Abraham Lincoln was America’s greatest president. Period. I will brook no argument or discussion …
But then again, I guess if you are a latter-day devotee of the Lost Cause (I mean REALLY dedicated), you may think, in his zeal to keep the Union together even at the expense of certain Constitutional rights, that Lincoln ranks as one of the worst presidents.
See, it all depends on your perspective. But is also depends on the QUESTION. Make a list of your top five favorite presidents and I doubt it will agree with anyone else’s, and it would be different from a list of the top five most consequential presidents. Note the word “consequential,” by which I mean having the greatest impact, for better or worse.
So let’s say my favorite presidents, in order, are:
- Roosevelt, Theo.
- Roosevelt, Franklin D.
- Clinton (hey, we share an alma mater and he’s an electric personality)

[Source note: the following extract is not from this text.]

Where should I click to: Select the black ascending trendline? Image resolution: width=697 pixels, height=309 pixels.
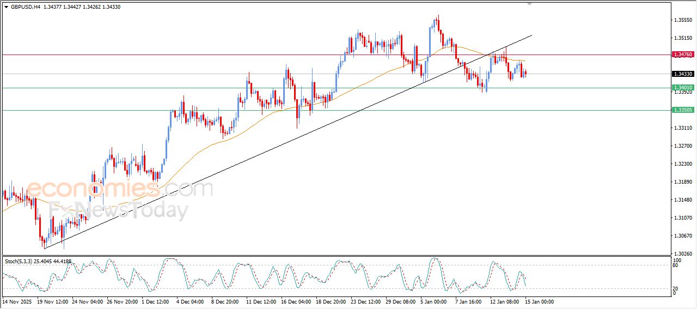[x=272, y=147]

But I’m the first to admit that my list of the most consequential presidents cannot include Bill Clinton–too soon for history to judge, etc. So here is a new list:
- Lincoln (like I said …)
- Roosevelt, Franklin D.
- Reagan (!)
That’s right, my friends, our #1 Founding Father drops to fourth, TR is off (though in the top ten) and Ronald Reagan shows up. I can’t deny that the former governor of California has become a towering figure of 20th century American history, attributable not only to his legion of dedicated deifiers. Look, he did arms control with the Soviets, told Mr. Gorbachev to “tear down this wall,” and generally brought an infectious swagger to a nation feeling dark economic times. I’m not saying his policies ushered in American greatness (though many believe that), but that his presidency was consequential. (See Robert Merry’s NYT piece on some presidential rankings, which, interestingly, omits Reagan all together).
Similarly, Andrew Jackson’s presidency was quite monumental for the 19th century, second only to Mr. Lincoln’s. Why? Not because he was a nice guy (ask the Cherokees, or Mr. Calhoun) but because his policies and presence utterly changed early America. In fact, he’s the ONLY American president to have an “Age” named for him.
Finally, George Washington. THE Founding Father; the indispensable man. I cannot but assert that Washington is the most important figure in early American history, one of the few individuals in history, in fact, who single-handedly affected the course of history. He was a “great man.” But somewhat forgettable as president, except for that ceding power thing. Stepping down voluntarily after two terms keeps him in any list of the top five.
And FDR? Well, he simply led America and the Western allies against the greatest threat to liberty in modern times. And his domestic achievements still profoundly affect us today, in such income programs as Social Security and cultural programs as CCC and WPA.
So, go make your own list, of bests, worsts, favorites, etc. And be glad that we have the power to choose them.